While 90% of users of game theory say using it creates value for procurement, only 9% of procurement professionals use game theory in their work, according to a recent CIPS and TWS Partners survey.
The results were revealed at an exclusive event for procurement leaders, hosted in London by SM Insider and TWS Partners.
TWS Partners director Sebastian Moritz said it was interesting that 80% who don’t apply game theory today believe it can create value for those working in procurement.
He added that the level of adaptation was likely to grow. Almost two-thirds (63%) of senior professionals who took part in the survey said they believed their organisations would use game theory in the near future.
Game theory is the modelling of interactions between different parties each pursuing their own interests. Based on mathematical theories of rational behaviour, it can be applied in business to interactions between decision makers doing business in competitive situations, such as clients and their suppliers.
TWS Partners founder and CEO Marcus Schreiber said game theory could be a “game changer for the way a company sees procurement”.

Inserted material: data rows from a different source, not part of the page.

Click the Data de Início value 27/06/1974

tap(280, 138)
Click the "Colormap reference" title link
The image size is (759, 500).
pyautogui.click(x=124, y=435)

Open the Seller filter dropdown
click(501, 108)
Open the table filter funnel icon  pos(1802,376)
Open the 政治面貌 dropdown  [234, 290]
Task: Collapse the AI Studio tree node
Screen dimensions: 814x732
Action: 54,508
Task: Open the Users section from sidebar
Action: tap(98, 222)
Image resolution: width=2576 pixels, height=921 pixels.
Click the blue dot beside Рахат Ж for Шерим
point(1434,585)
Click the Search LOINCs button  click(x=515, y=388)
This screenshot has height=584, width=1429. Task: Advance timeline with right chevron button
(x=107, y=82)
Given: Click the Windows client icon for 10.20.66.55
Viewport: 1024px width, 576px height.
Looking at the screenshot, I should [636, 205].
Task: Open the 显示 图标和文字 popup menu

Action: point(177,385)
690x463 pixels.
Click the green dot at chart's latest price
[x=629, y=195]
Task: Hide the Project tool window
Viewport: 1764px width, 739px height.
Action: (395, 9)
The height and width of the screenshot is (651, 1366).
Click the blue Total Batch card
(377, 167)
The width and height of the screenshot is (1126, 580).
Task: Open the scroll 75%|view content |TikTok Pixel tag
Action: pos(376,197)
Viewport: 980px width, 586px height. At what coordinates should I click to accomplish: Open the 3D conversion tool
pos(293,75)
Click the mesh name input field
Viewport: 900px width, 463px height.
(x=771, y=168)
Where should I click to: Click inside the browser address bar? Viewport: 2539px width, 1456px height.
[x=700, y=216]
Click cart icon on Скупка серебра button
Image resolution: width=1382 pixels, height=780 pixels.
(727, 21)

He explained that businesses typically think from “left to right” whereas a game theorist considers all possible outcomes first and questions whether he wants to end up in one of those scenarios before proceeding. Only after having done this analysis, a strategy is defined to achieve the most favourable outcome. If a different outcome is more favourable, then what strategy should be applied to achieve it?
Schreiber said that applying game theory techniques makes procurement more of a strategic partner. “One thing is the result but the other thing is the journey of procurement from being the service provider to the next step of becoming the owner of the entire sourcing process,” in order to “lead instead of being led” he said.
In the panel discussion, Mark Roberts, continuous improvement director at the Government Commercial Function, called game theory “the best kept secret in procurement”. “It’s great opportunity for us as a profession to open our eyes and have a wider understanding of the possibilities,” he said. “It’s such a rich application. It’s not just strategic sourcing, this is strategic sourcing based on Nobel prize-winning research.”
Abhinay Muthoo, professor of economics at the University of Warwick and a game theory expert, said everyone was a game theorist, “but you just don’t know it”.
He added: “Another way of saying game theorist is being strategic. The tools of game theory are to sharpen you as a strategist. Game theory could mean getting 1% better on a deal that translates into millions or even billions.”
Global purchasing director of Jaguar Land Rover Neil Marsons said much of the automotive firm’s success after it was sold to TATA Motors in 2008 can be attributed to the methodology. He said the application of game theory had contributed to “millions” in savings.
For game theory to be successfully implemented into procurement strategy, Marsons said investment, commitment and collaboration were key ingredients.
He said internal buy-in was also critical. “If you think you’re going to do it on your own from a standing start, then you will fail,” he cautioned. “There are lots of internal influences within big organisations that will invariably conflict with the application of game theory. The support and the commitment from the leadership, right up to the CEO, must be in place.”